*** Begin section ***

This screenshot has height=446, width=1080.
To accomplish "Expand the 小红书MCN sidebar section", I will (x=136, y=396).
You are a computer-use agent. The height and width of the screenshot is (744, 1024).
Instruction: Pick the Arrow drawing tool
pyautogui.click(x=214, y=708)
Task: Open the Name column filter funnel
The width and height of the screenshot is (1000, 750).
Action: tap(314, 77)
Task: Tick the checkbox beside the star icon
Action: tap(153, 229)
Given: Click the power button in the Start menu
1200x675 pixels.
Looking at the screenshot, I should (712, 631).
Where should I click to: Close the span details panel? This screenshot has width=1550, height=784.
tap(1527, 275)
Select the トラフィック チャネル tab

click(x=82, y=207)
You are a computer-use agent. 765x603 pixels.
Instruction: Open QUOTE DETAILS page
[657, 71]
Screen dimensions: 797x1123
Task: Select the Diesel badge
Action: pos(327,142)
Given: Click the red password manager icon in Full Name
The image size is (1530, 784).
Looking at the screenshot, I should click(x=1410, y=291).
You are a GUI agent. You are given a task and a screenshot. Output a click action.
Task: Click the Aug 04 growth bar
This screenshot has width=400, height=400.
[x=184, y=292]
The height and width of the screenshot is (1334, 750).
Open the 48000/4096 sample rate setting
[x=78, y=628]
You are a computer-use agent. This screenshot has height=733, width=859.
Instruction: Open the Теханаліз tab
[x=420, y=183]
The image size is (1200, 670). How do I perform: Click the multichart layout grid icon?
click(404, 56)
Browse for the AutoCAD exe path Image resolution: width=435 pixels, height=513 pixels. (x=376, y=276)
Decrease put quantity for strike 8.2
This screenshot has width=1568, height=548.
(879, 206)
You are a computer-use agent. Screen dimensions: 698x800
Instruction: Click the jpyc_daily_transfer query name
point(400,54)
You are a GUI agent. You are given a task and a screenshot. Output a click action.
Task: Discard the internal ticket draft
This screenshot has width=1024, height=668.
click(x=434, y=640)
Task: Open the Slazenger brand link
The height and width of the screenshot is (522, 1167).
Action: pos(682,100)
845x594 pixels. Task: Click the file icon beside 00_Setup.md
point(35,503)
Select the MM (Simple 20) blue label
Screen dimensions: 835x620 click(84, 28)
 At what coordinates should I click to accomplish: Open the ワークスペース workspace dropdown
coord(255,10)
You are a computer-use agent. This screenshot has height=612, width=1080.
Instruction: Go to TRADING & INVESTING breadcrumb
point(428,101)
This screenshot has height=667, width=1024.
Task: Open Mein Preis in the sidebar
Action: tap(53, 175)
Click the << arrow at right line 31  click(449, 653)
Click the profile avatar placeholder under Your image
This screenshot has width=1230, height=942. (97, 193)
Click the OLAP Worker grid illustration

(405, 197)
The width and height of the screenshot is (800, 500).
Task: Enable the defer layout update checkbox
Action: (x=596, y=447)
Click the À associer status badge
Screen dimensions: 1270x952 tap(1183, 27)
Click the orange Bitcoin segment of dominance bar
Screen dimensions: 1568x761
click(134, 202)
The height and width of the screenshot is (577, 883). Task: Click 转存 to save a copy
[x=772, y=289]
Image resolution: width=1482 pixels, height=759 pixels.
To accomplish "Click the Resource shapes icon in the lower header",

*** End section ***

Only the number is needed: state how many lines in the listing contain "computer".

5